Open Eyes on Blindfold

in 12th Odesa International Film Festival

by Bojidar Manov

The 12th Odessa International Film Festival (12.OIFF, 14-21 August 2021) in its selection also presented a Ukrainian national program of 6 feature films and 8 shorts. Of course, this selection cannot give a full picture of contemporary Ukrainian cinema, which now annually produces about 20 feature films and more than 120 shorts (including student films). Therefore, a thorough analysis of the artistic and production processes based on a festival selection is not possible or at least would not be objective and adequate. 

Thus, in such cases, I choose ‘my film’ from the selection and try to present its qualities as a creative fact from the director’s personal filmography of its author. And when in this case Blindfold (Iz zavyazanymy ochyma, Ukraine, 2020) is de facto a debut for director Taras Dron (1980), the look at the film is a kind of prediction for his creative development. Moreover, Blindfold is the first film, directed solely by Dron. Before that he co-directed with Mykhailo Khoma their joint debut DZIDZIO First Time (2018):  a comedy about an artist with the soul of a child and a childlike perspective on life, which catches him unprepared. Prior to that, Dron directed several shorts that won awards at international festivals (Black Mountain in 2016 and Kamienne chleby in 2017).

After the second extremely dramatic Maidan (2013-2014), the entire Ukrainian culture acquired both a strong conceptual impetus and a sharp thematic relevance, the film industry including. Moreover, at that time Ukraine became a member of the European Fund Eurimages and this circumstance had a positive effect both on the amount of national films produced and for a number of co-productions with European partners.

Blindfold is an enthralling dramatic film with a clear and well displayed narrative line. The young heroine of the film, Yulia (Maryna Koshkina) is a successful athlete in the harsh world of MMA fighters. But her fate is broken after her beloved Denys (also in the same profession), disappears without a trace during the war somewhere in eastern Ukraine and there has been no clear sign of his fate for more than two years. This is a hard blow to Yulia, but Denys’s mother still harbours hope that her son will return home. This well-built plot structure convincingly affects the audience in the first place with the strong psychological defence of the story. It is achieved both by the precise directing accents and, above all, by the dense acting presence of actress Maryna Koshkina. Her controlled on-screen behaviour maintains the credibility of conflict situations and wins the trust of the audience. And for such stories built on authentic details from reality, this is extremely important for the overall impact of the film, which would otherwise let down the audience’s expectations.

An important positive feature of Blindfold is the apparent attitude and the very well-measured solution, preferred by the director not to politicize the story unnecessarily, but to develop it with more psychological persuasion, without forgetting the plot ground as an important social and political premise.

At the same time, Taras Dron’s desire to address the message towards a wider audience is obvious, especially to the younger ones.
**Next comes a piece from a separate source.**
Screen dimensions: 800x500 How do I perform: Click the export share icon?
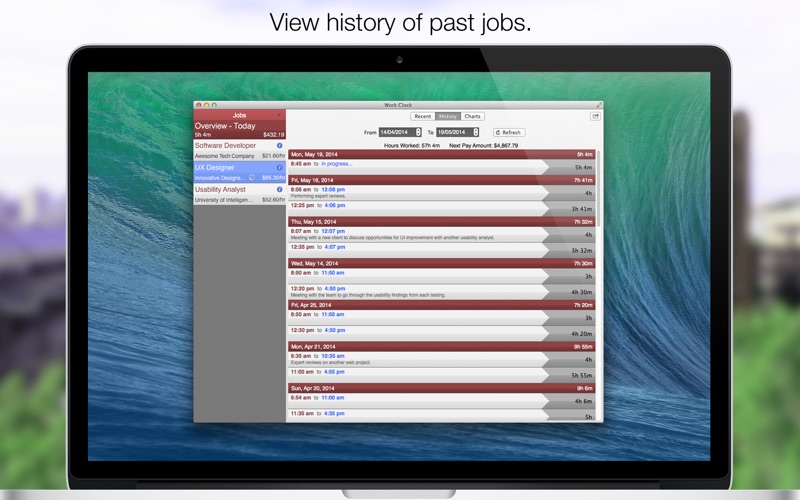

In this sense, the episodes of brutal violence in MMA fights in the octagon are plot-justified, but are also definitely compromised in terms of artistic purity. (Besides, the abbreviation MMA itself, i.e. Mixed Martial Arts is a logical nonsense, as long as the bloody fierce battles are very far from art, understood in its general sense)!

However, the long history of cinema shows that notably in emphatically story-based films such compromises are common and always in the interest of the wider audience. And in this respect, Blindfold definitely achieves the planned director’s goal.